This installation is one of around 80 short stories written by Vernon Fisher. The story, titled The Map, starts with a demand and a take-over from a woman to a man, who has lost his power of reason, and ends with a void that reason can’t fill. A couple is stopped in a desert. Something is so wrong that the man sits in the sand, clutches his knees, and rocks back and forth. The woman looks at a map and seems to become distracted and even wryly amused by the extravagant and useless information there, until she guesses where they might be and discovers there is nothing there for help. 

“The Map (detail),” 2016-2019, vinyl lettering on the wall, 12 x 16 feet.

Vernon Fisher communicates an overall feeling in each of his works. From this one, I’m tempted to feel horror, but “The Map” is not so much about a couple mortally lost in the desert but about its namesake, the map. This map is absurdly and impossibly filled with everything from celebrity profiles to illustrated dunes. It represents our tendency to be in our minds, ignoring or distrustful of reality (what we see, hear, touch, taste) and beauty, relatedness, and mystery. This piece jolts me out of the workings of my mind in the realm of ideas and into the here and now, appreciating the tangible people and places around me.


Installation view, “Words and Pictures: Vernon Fisher,” Wichita Falls Museum of Art at MSU Texas; “The Map,” 2016-2019, vinyl lettering on the wall, 12 x 16 feet.
Installation view, “Words and Pictures: Vernon Fisher,” Wichita Falls Museum of Art at MSU Texas; “The Map,” 2016-2019, vinyl lettering on the wall, 12 x 16 feet.

Vernon Fisher, “The Map (transcription),” 2016-2019, vinyl lettering on the wall, 12 x 16 feet.

“Give me the map,” she said. The man had collapsed to a sitting position on the sand. Sweat dripped off his nose onto the map. “Give it to me before you mess it up.” She tore the map from his hands. 
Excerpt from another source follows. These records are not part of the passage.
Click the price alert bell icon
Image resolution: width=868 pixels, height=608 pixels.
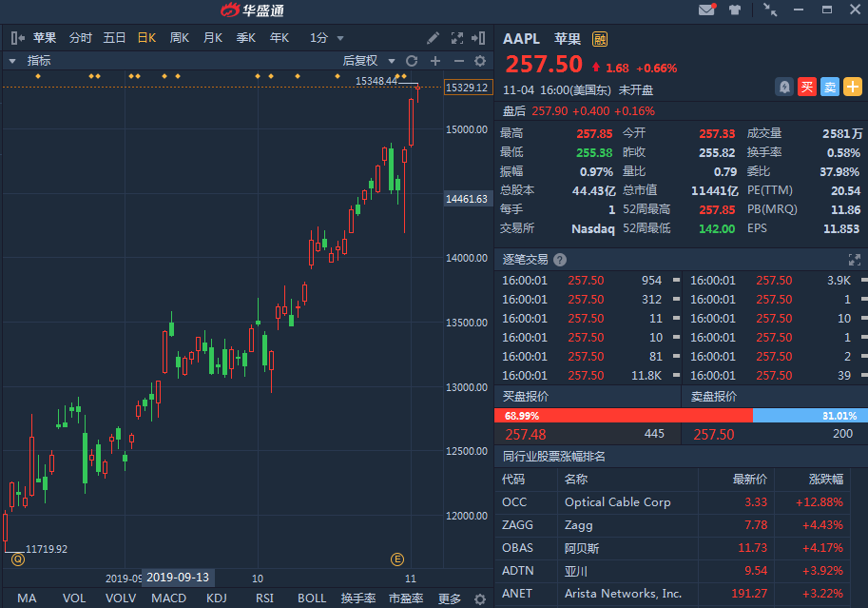click(x=784, y=87)
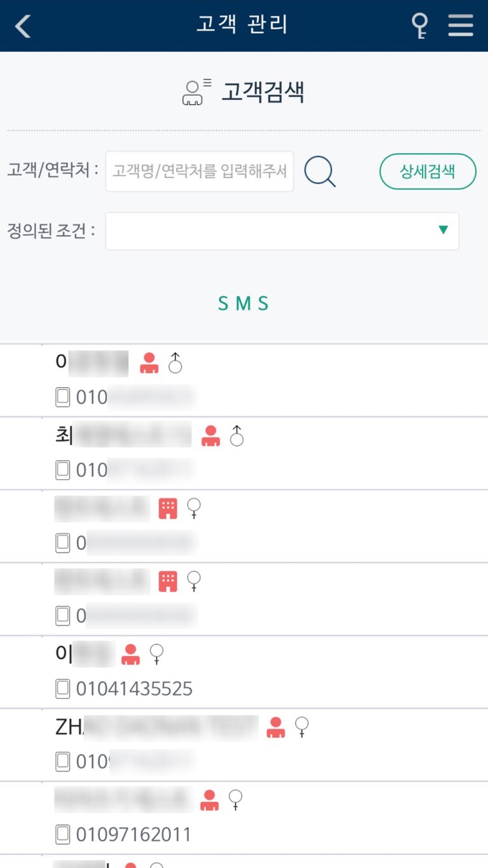Focus the 고객/연락처 search input field

199,171
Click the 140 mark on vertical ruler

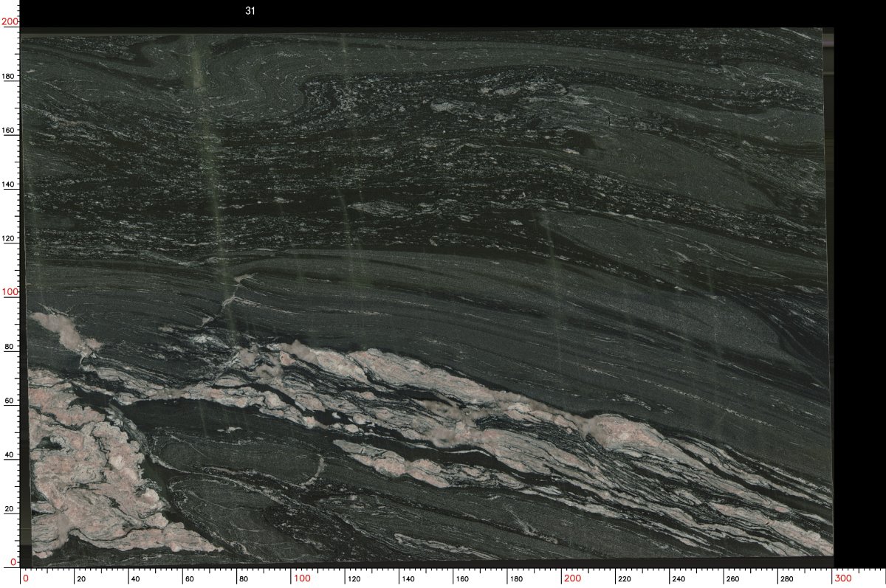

Spread out across the hood of the truck, the map was a snarl of clotted lines and text. There were volcanic peaks, highland deserts, depressed deserts, rugged parabolic dunes, all individually and obsessively illustrated. Dozens of colors for land elevations. Different colors for zones of precipitation (not much), zones of arable land (even less), zones for extremes of temperature. She looked out at the empty horizon. Tried to remain calm. 

She found an encouraging blue line, followed it for several inches until it terminated in a small, irregular spot marked:  sometimes water. Thought of the canteen, half-empty, inside the truck. She located a web of meandering lines resembling the dry wadis they had crossed earlier situated in a large coral-shaded area. “Hey, we’re in the pink,” she joked. The man clutched his knees, rocked back and forth on the sand. 

“Somewhere.” 

But the layers of information were endless. There were hundreds of intricate drawings depicting the kinds and areas of natural vegetation. Illustrations of animal life from the largest mammal down to insects smaller than a fly. There were particulars on mineral deposits, surface transport, political divisions, population density, religions, something called the Purity of Revolutionary Aspirations. There were statistics on crime, on wealth, jobs, job satisfaction. Not everyone liked their job, it turns out. There were celebrity profiles and interviews with the recent dead. 

She traced the location of towns and villages along a road — black beads strung along a winding black thread. Beads with names like Abu Bahr, Abu Njaym, Abu Tij. None of the names were familiar, and there were no names in the areas of coral.